=== Extractos de datos ===
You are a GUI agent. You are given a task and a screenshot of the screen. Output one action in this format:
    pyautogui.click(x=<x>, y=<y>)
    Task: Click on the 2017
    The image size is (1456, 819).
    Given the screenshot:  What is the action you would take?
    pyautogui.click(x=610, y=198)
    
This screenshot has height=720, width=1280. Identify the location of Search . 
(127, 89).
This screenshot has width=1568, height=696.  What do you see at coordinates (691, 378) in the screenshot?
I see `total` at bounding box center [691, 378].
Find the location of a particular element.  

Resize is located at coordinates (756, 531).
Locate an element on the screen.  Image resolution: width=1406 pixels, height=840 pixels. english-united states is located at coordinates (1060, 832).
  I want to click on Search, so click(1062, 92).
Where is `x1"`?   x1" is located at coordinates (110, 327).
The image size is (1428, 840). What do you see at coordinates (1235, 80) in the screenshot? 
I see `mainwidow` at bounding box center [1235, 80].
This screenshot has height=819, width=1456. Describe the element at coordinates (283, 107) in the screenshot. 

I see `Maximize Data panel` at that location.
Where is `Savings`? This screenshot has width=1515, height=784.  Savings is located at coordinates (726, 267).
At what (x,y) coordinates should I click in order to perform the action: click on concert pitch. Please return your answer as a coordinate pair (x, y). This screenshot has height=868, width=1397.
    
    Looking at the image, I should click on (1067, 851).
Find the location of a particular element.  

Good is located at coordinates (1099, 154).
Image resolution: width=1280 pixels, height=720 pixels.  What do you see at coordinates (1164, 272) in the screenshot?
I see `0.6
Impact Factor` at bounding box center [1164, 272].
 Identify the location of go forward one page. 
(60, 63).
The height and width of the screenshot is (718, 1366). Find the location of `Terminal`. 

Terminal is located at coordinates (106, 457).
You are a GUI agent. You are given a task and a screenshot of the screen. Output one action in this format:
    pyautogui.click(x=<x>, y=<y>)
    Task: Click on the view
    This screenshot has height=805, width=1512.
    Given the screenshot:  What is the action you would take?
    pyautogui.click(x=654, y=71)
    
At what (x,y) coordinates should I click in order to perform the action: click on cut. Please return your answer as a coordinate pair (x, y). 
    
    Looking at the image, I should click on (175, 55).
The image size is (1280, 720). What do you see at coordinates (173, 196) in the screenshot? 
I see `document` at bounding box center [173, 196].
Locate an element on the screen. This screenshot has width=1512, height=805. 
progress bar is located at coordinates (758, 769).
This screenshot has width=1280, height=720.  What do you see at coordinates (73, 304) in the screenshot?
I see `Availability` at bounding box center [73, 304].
===
**Desafío:**
Transcribe sin ningún cambio todas las líneas de los datos de arriba.

**Respuesta del ejercicio:**
You are a GUI agent. You are given a task and a screenshot of the screen. Output one action in this format:
    pyautogui.click(x=<x>, y=<y>)
    Task: Click on the 2017
    The image size is (1456, 819).
    Given the screenshot:  What is the action you would take?
    pyautogui.click(x=610, y=198)
    
This screenshot has height=720, width=1280. Identify the location of Search . 
(127, 89).
This screenshot has width=1568, height=696.  What do you see at coordinates (691, 378) in the screenshot?
I see `total` at bounding box center [691, 378].
Find the location of a particular element.  

Resize is located at coordinates (756, 531).
Locate an element on the screen.  Image resolution: width=1406 pixels, height=840 pixels. english-united states is located at coordinates (1060, 832).
  I want to click on Search, so click(1062, 92).
Where is `x1"`?   x1" is located at coordinates (110, 327).
The image size is (1428, 840). What do you see at coordinates (1235, 80) in the screenshot? 
I see `mainwidow` at bounding box center [1235, 80].
This screenshot has height=819, width=1456. Describe the element at coordinates (283, 107) in the screenshot. 

I see `Maximize Data panel` at that location.
Where is `Savings`? This screenshot has width=1515, height=784.  Savings is located at coordinates (726, 267).
At what (x,y) coordinates should I click in order to perform the action: click on concert pitch. Please return your answer as a coordinate pair (x, y). This screenshot has height=868, width=1397.
    
    Looking at the image, I should click on (1067, 851).
Find the location of a particular element.  

Good is located at coordinates (1099, 154).
Image resolution: width=1280 pixels, height=720 pixels.  What do you see at coordinates (1164, 272) in the screenshot?
I see `0.6
Impact Factor` at bounding box center [1164, 272].
 Identify the location of go forward one page. 
(60, 63).
The height and width of the screenshot is (718, 1366). Find the location of `Terminal`. 

Terminal is located at coordinates (106, 457).
You are a GUI agent. You are given a task and a screenshot of the screen. Output one action in this format:
    pyautogui.click(x=<x>, y=<y>)
    Task: Click on the view
    This screenshot has height=805, width=1512.
    Given the screenshot:  What is the action you would take?
    pyautogui.click(x=654, y=71)
    
At what (x,y) coordinates should I click in order to perform the action: click on cut. Please return your answer as a coordinate pair (x, y). 
    
    Looking at the image, I should click on (175, 55).
The image size is (1280, 720). What do you see at coordinates (173, 196) in the screenshot? 
I see `document` at bounding box center [173, 196].
Locate an element on the screen. This screenshot has width=1512, height=805. 
progress bar is located at coordinates (758, 769).
This screenshot has width=1280, height=720.  What do you see at coordinates (73, 304) in the screenshot?
I see `Availability` at bounding box center [73, 304].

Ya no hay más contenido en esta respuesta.